- Sarapul Location in West Bengal, India Sarapul Sarapul (India)
- Coordinates: 22°50′18″N 88°52′04″E﻿ / ﻿22.838345°N 88.867743°E
- Country: India
- State: West Bengal
- District: North 24 Parganas

Population (2011)
- • Total: 8,290

Languages
- • Official: Bengali, English
- Time zone: UTC+5:30 (IST)
- PIN: 743286 (Sarapul)
- Telephone/STD code: 03217
- Lok Sabha constituency: Bangaon
- Vidhan Sabha constituency: Swarupnagar
- Website: north24parganas.nic.in

= Sarapul, North 24 Parganas =

Sarapul (also known as Sarapole) is a village in the Swarupnagar CD block in the Basirhat subdivision of the North 24 Parganas district in the state of West Bengal, India.

==Geography==

===Location===
Sarapul is located at .

Sharapul Nirman forms a gram panchayat

The CD Block headquarters and police station are located at Swarupnagar village located nearby.

===Area overview===
The area shown in the map is a part of the Ichhamati-Raimangal Plain, located in the lower Ganges Delta. It contains soil of mature black or brownish loam to recent alluvium. Numerous rivers, creeks and khals criss-cross the area. The tip of the Sundarbans National Park is visible in the lower part of the map (shown in green but not marked). The larger full screen map shows the full forest area. A large section of the area is a part of the Sundarbans settlements. The densely populated area is an overwhelmingly rural area. Only 12.96% of the population lives in the urban areas and 87.04% of the population lives in the rural areas.

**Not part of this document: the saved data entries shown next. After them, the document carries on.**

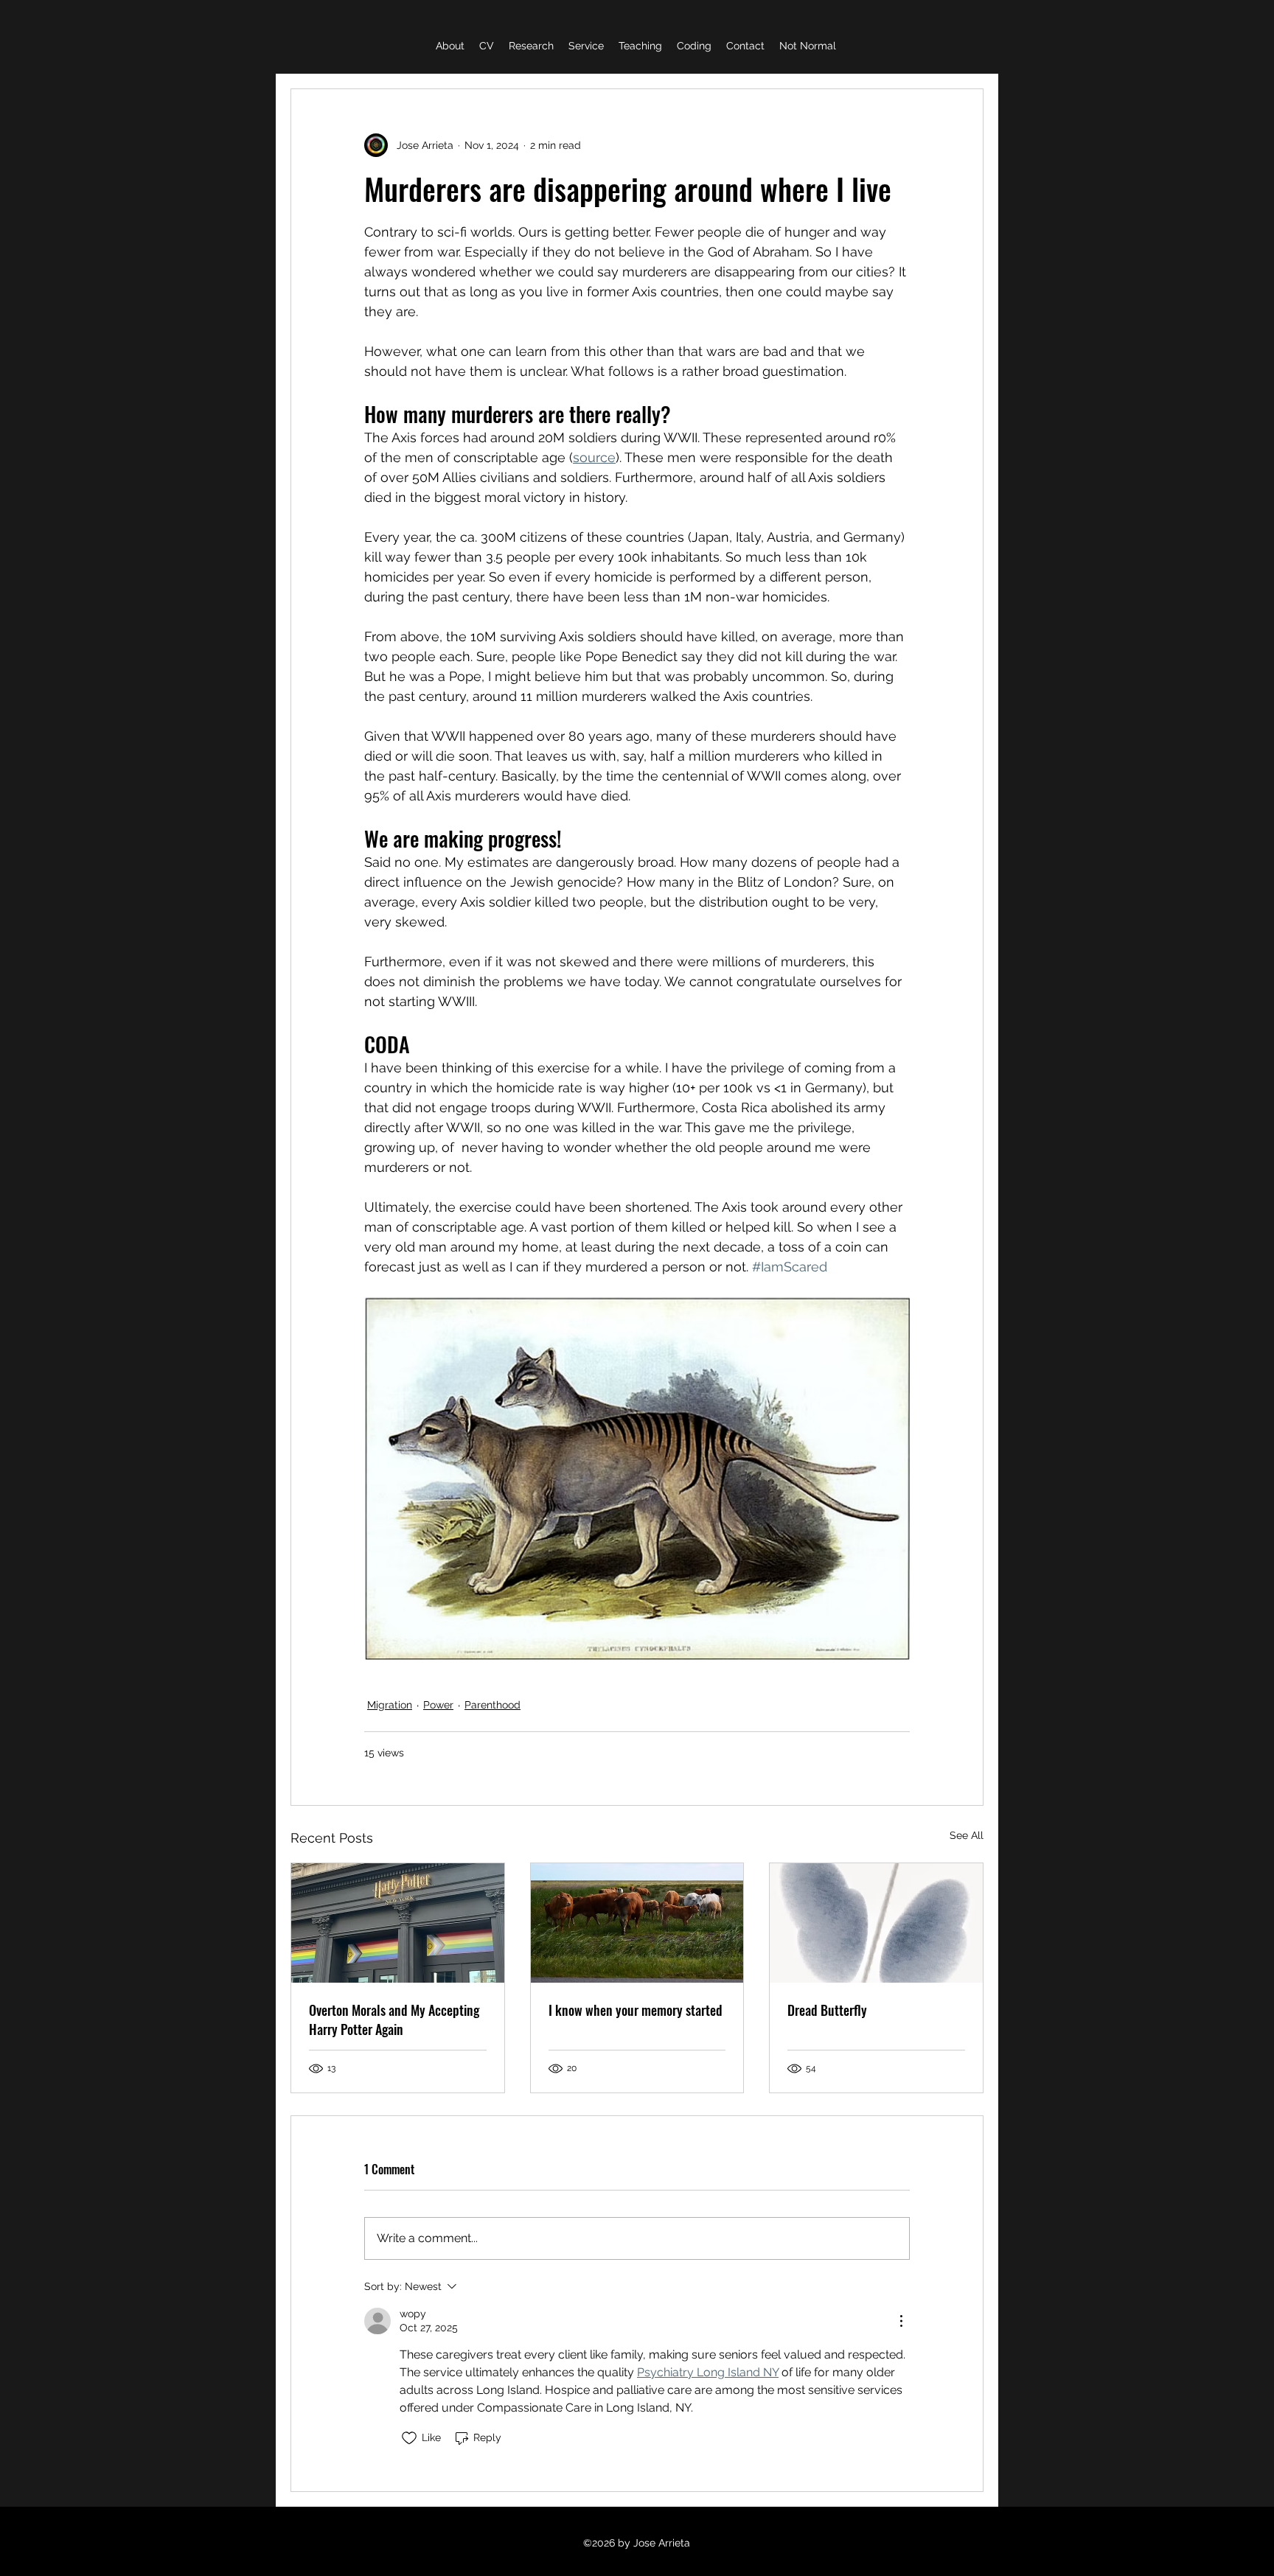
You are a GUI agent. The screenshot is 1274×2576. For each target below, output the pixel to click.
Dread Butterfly (827, 2010)
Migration (389, 1705)
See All (967, 1835)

Note: The map alongside presents some of the notable locations in the subdivision. All places marked in the map are linked in the larger full screen map.

==Demographics==
According to the 2011 Census of India, Sarapul had a total population of 8,290, of which 4,267 (51%) were males and 4,023 (49%) were females. Population in the age range 0–6 years was 853. The total number of literate persons in Sarapul was 5,869 (78.92% of the population over 6 years).

==Transport==
Sarapul is located at the crossing of Taranipur-Tentulia Road and Hakimpur Main Road.

==Healthcare==
Sarapole (Sonarpur) Rural Hospital with 30 beds is the main medical facility in Swarupnagar CD Block. There are primary health centres at Bankra (with 10 beds) and Charghat (with 10 beds).